Shahirah even played a support role during the birth of her half-brother, despite being in another country.

"She was in the delivery room with us on the phone when he was born . . . so she shared that, and we kept that private," Ms Pascarl said.

Shahirah said she was looking forward to spending Easter with her mother and getting some cooking lessons.

"We're trying to make up for the things we didn't get to do. You know, girly stuff," Shahirah said.

She has spent most of the past week bunkered down in Ms Pascarl's Hawthorn home after arriving last Saturday.

But a trip to the Royal Botanic Gardens with her new brother and sister brought back memories.

"I got to see my little sister's birthday party, and we went to have a picnic in the Botanic Gardens like we always did," Shahirah said.

Ms Pascarl was married to journalist Iain Gillespie for 10 years. When the marriage ended, she had a daughter to a Sydney businessman.

She is now married to Hawthorn software manager Bill Crocaris.

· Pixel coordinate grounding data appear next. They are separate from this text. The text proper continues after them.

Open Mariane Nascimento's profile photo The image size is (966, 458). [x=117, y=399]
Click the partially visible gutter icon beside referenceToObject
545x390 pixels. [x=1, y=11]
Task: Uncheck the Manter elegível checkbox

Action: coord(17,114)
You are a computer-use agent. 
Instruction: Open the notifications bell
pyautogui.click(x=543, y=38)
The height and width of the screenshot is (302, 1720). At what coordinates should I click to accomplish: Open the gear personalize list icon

They have a three-year-old son.

Ms Pascarl yesterday revealed her fear that Shahirah and Iddin might not bond with her after the years apart.

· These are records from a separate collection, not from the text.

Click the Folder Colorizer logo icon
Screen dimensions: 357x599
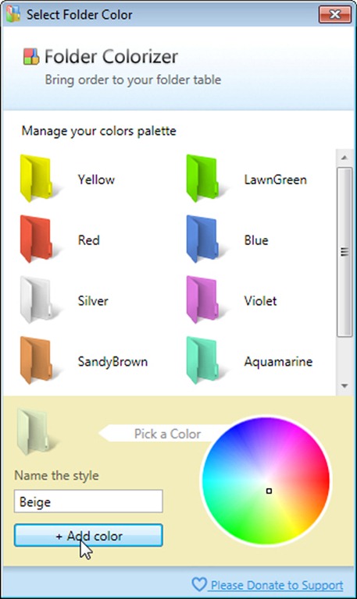click(x=31, y=56)
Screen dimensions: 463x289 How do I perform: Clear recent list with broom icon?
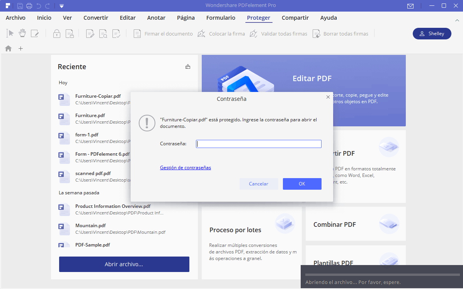pyautogui.click(x=188, y=67)
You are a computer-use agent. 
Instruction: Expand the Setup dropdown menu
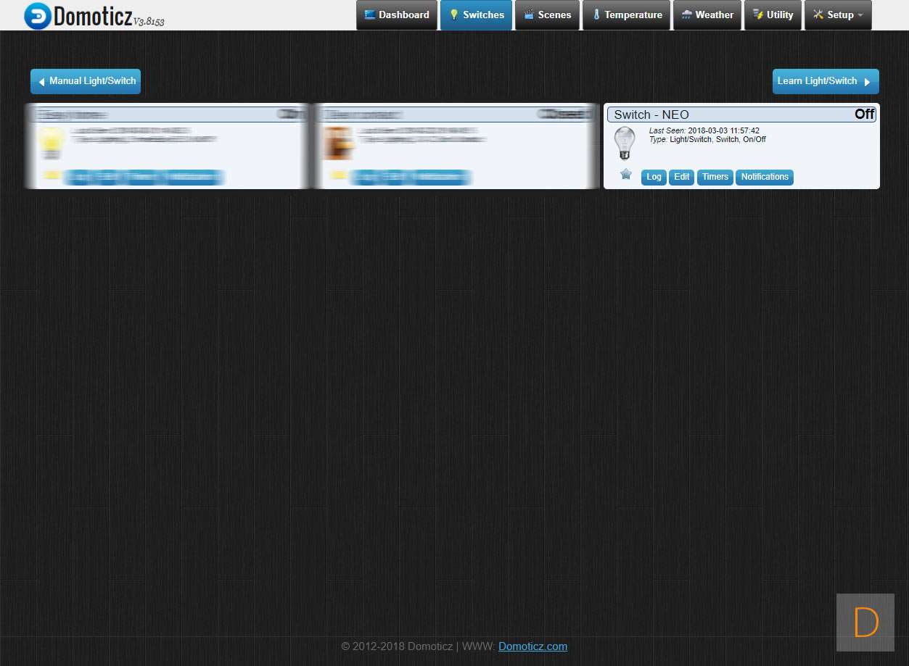(838, 15)
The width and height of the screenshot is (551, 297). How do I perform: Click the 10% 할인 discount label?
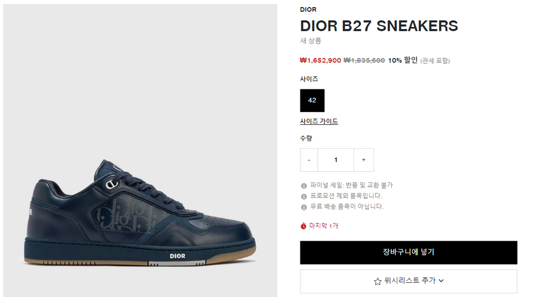click(403, 60)
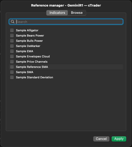Focus the Search input field
132x147 pixels.
click(66, 22)
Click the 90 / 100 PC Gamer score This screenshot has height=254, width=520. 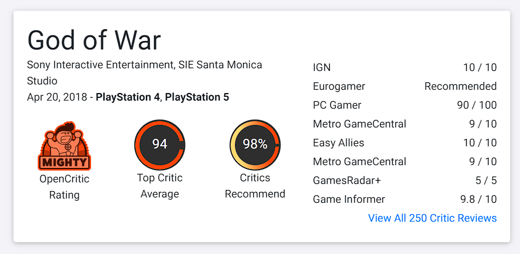(476, 105)
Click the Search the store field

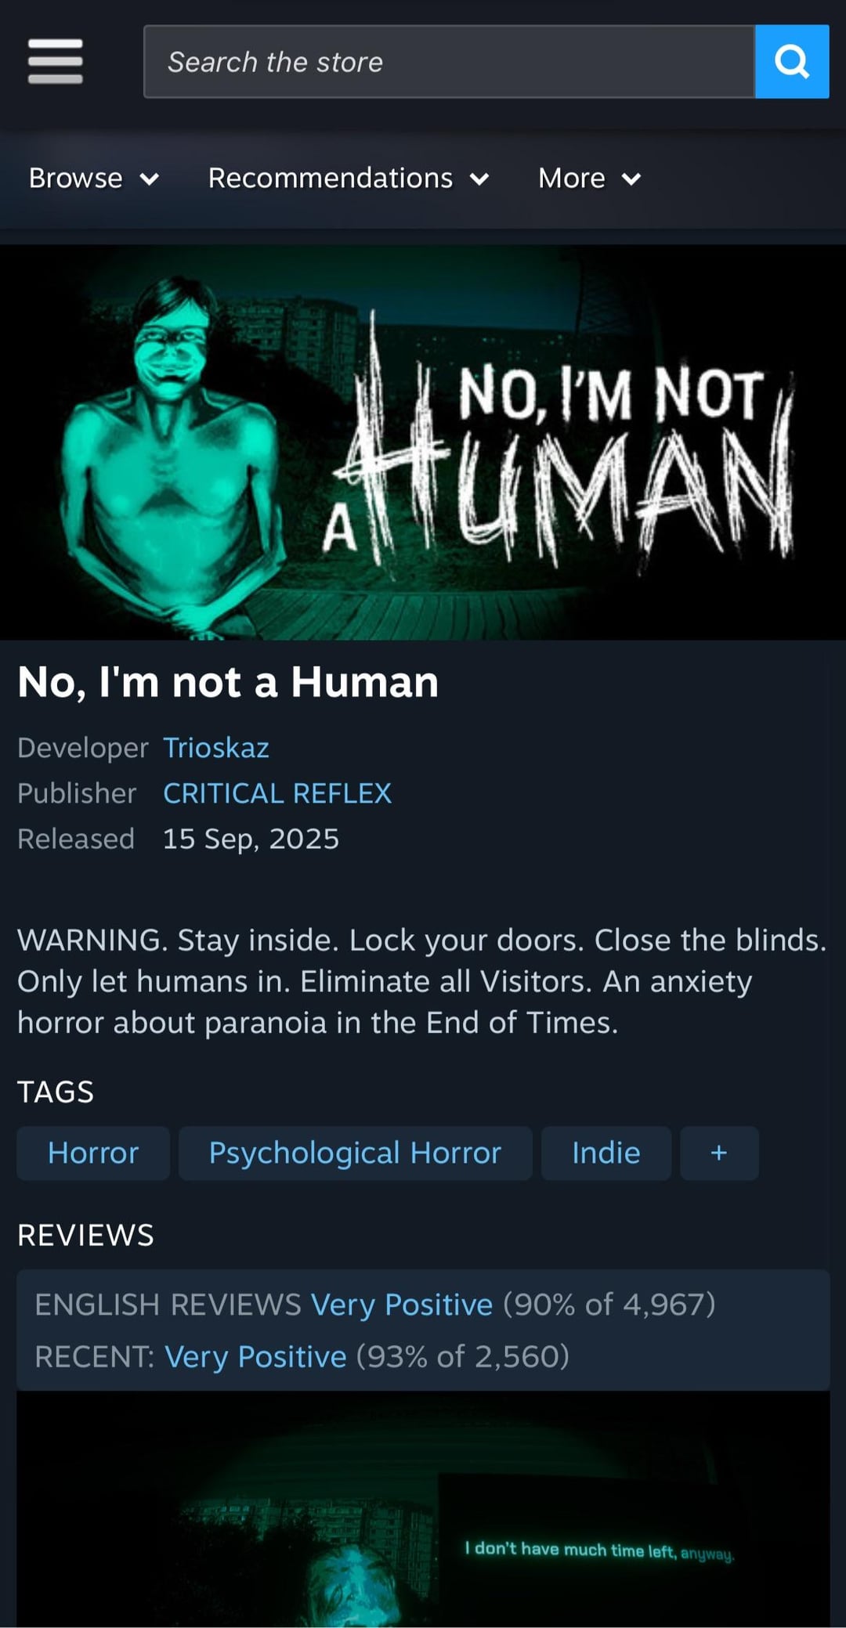449,62
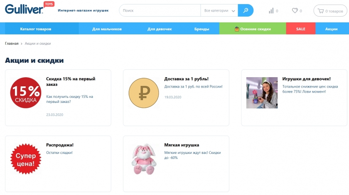Open the 'Для девочек' menu item

[160, 29]
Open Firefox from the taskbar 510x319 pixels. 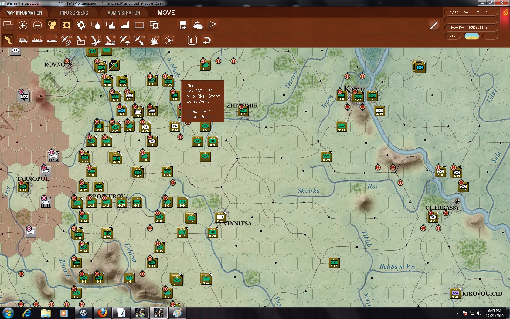pos(102,313)
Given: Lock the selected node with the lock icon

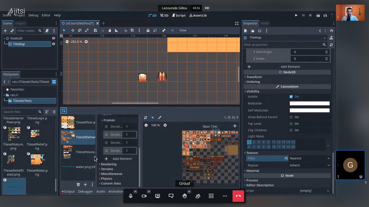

"I was terrified I would not be up to her expectations when she arrived, and I'll go through that again when Iddin arrives," she said.

"You miss all the nuances and them growing up with their personalities . . . everything from smelly runners to basketball games, first loves or exams. We had none of that together."

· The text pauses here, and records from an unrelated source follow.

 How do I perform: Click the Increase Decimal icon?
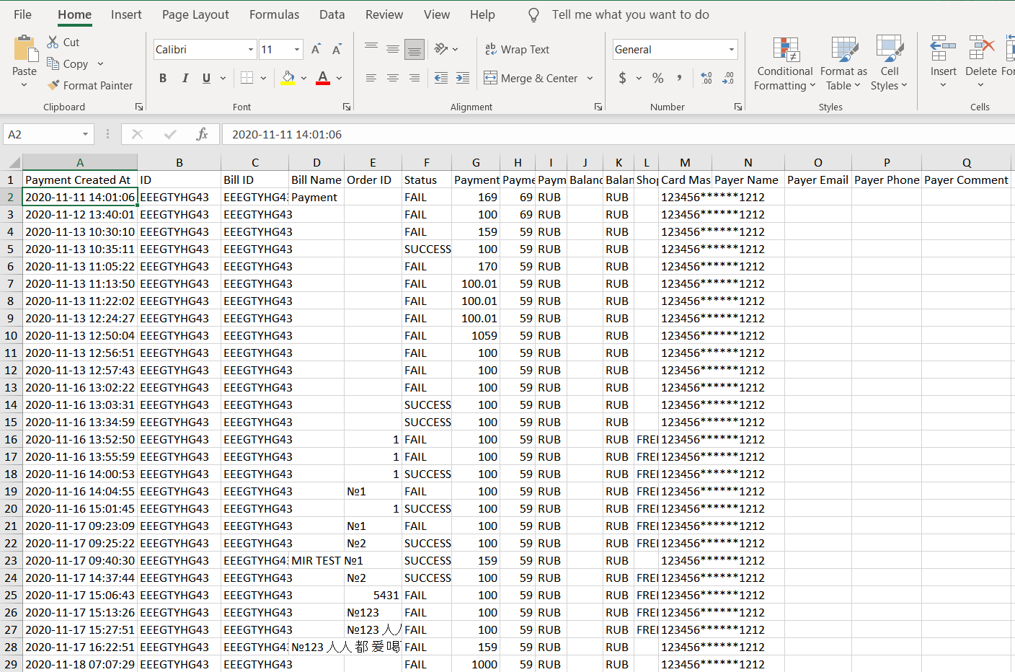pyautogui.click(x=706, y=78)
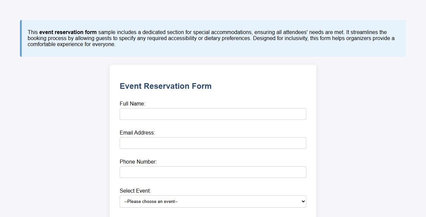Click inside the Full Name input field
This screenshot has width=426, height=217.
point(213,114)
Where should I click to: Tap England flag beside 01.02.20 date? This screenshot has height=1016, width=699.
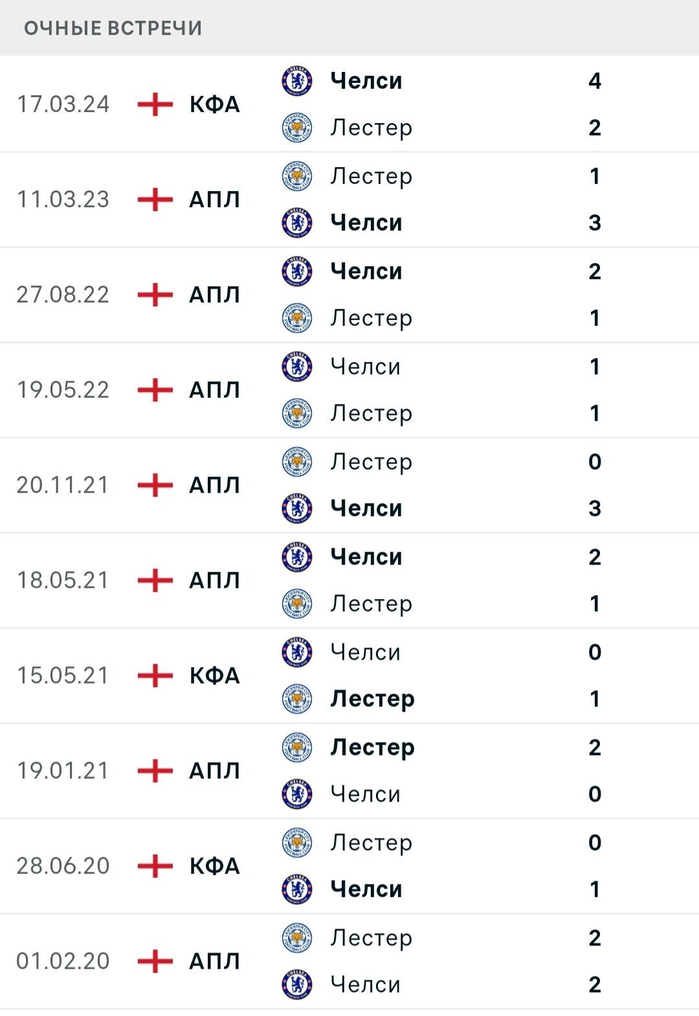click(x=155, y=961)
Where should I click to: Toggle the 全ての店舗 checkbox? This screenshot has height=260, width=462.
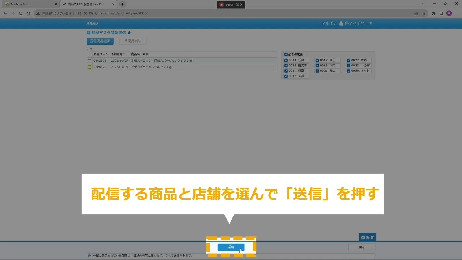click(x=286, y=55)
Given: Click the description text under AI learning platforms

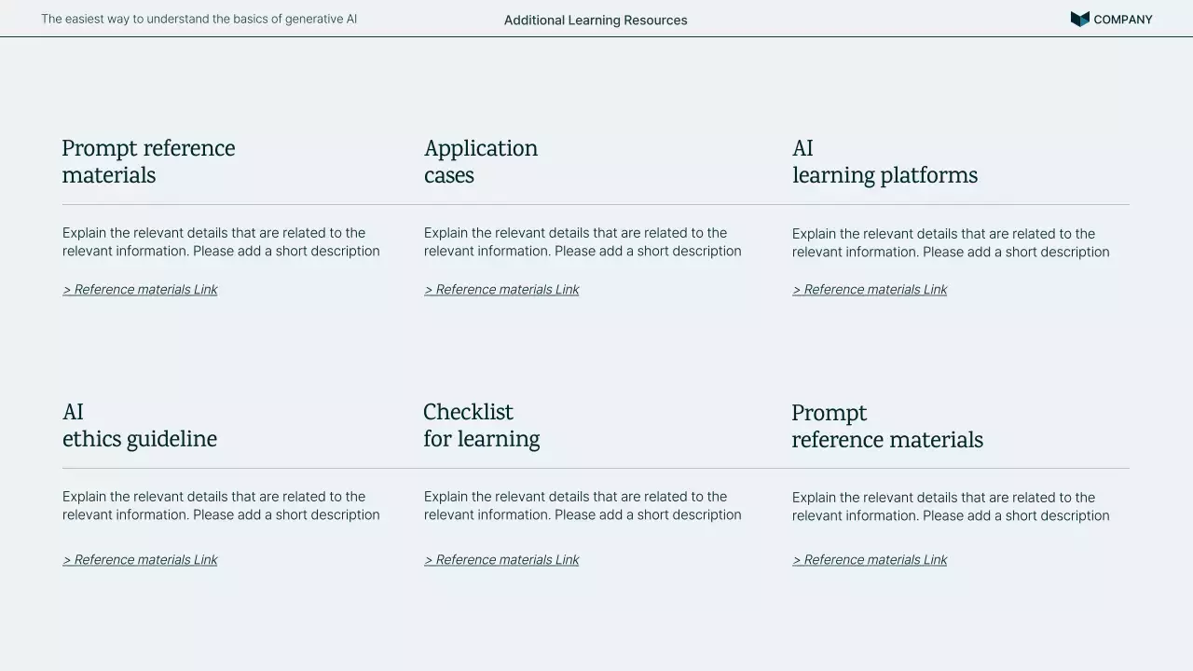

Her anxiety passed after a few minutes face to face with Shahirah, whom she described as "everything you could hope for in a daughter".

Jacqueline Pascarl married Prince Raja Bahrin in 1980 and their two children were born in Malaysia. She returned with the children after the prince took a second wife under Islamic law, but in 1992 he smuggled them out of Melbourne during an access visit.

Shahirah now plans to divide her time between Australia and Malaysia.

"I've got all these lovely people around me in both countries, and I'd miss all of them, so I really don't want to have to make a choice," she said.